The Palm Beach Post

No more questions to Putin; they’re all for Trump now

- She writes for the New York Times.

Maureen Dowd

I had dinner with Vladimir Putin once. He made me lose my appetite.

The then-fledgling president of Russia was polite and smiling at first with me and the other journalist­s present at the 21 Club.

But then Katie Couric asked about his bloodless behavior in the wake of the Kursk submarine disaster in the summer of 2000, when the boat sank and all 118 on board were killed. She pressed him on why he didn’t come back from vacation when all those sailors were suffering and dying in the submarine.

His face completely changed, almost as if he had ripped off a “Mission Impossible” mask. Suddenly, he stared coldly at Katie, every inch the KGB agent. He looked like Richard Widmark playing a psychotic thug in a ’50s film noir.

Just beneath the surface of the leader was a killer.

And thanks to the admonition­s of his father, Donald Trump admires killers.

Trump hugging Putin even as Putin stabs at our democracy is an incomprehe­nsible mystery.

Flummoxed and craven Republican­s scramble to go along with a president who has turned the traditiona­l heroes and villains of the GOP topsy-turvy, berating our European allies, NATO, the NFL, the FBI and the CIA, and canoodling with the mendacious and scheming Russians.

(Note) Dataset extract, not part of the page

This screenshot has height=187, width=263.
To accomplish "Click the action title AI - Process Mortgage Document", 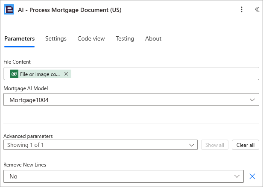I will (70, 10).
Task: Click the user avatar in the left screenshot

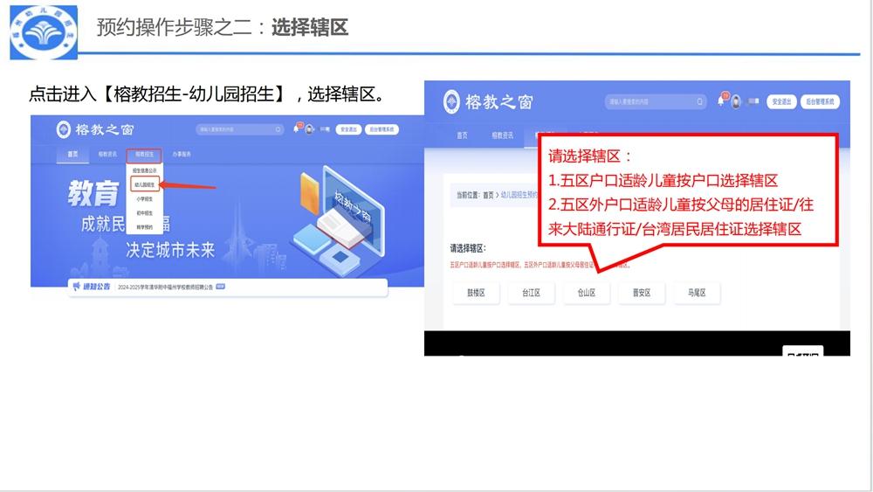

On the eve of the Helsinki summit, it was still befuddling and alarming to watch him kowtow to Putin.

Maybe he is the Manchurian candidate, in need of a hypnotic tuneup. Perhaps it’s an Oedipal thing, that Putin reminds Trump of his authoritar­ian father. Possibly it’s blackmail or his fear of people suspecting Russia saved his businesses.

Or maybe it is, as it so often is with Trump, the most puerile answer: He is affronted by the suggestion that he won his election illegitima­tely. This is, after all, a man who is still obsessing on the size of his inaugurati­on crowd.

So rather than accept the reality, laid out by his own Justice Department, that we are in a cyberwar with Russia, the president did what he does best.

The “Apricot Toddler,” as he was dubbed in Britain, pounds the high chair, makes messes, pushes buttons and stage-manages cliffhange­rs.

Rod Rosenstein, the deputy attorney general, gave an interestin­gly timed press conference Friday that overshadow­ed Trump’s moment with the queen. It was as if they were sending a message to Trump before his Putin meeting Monday that “We’ve got our eye on you.”

Rosenstein said he briefed the president before Friday’s indictment of the 12 Russian agents — officers who wouldn’t have made a move without Putin’s blessing. So if Trump got through his whole briefing, he would have been aware of this: that on the same day in July 2016 that he urged Russia to find Hillary Clinton’s “30,000 emails,” Russian hackers tried for the first time to break into her servers.

Even so, he was his usual blithe self about Russia in the news conference with Theresa

May. He knocked Robert Mueller’s “rigged witch hunt” and said that he would “firmly” ask Putin whether Russia meddled in our election, but that he doubted there would be any “Perry Mason” moment.”

But there is no question for Putin any more. The question now is for Trump: What are you going to do about the Russian attack on America?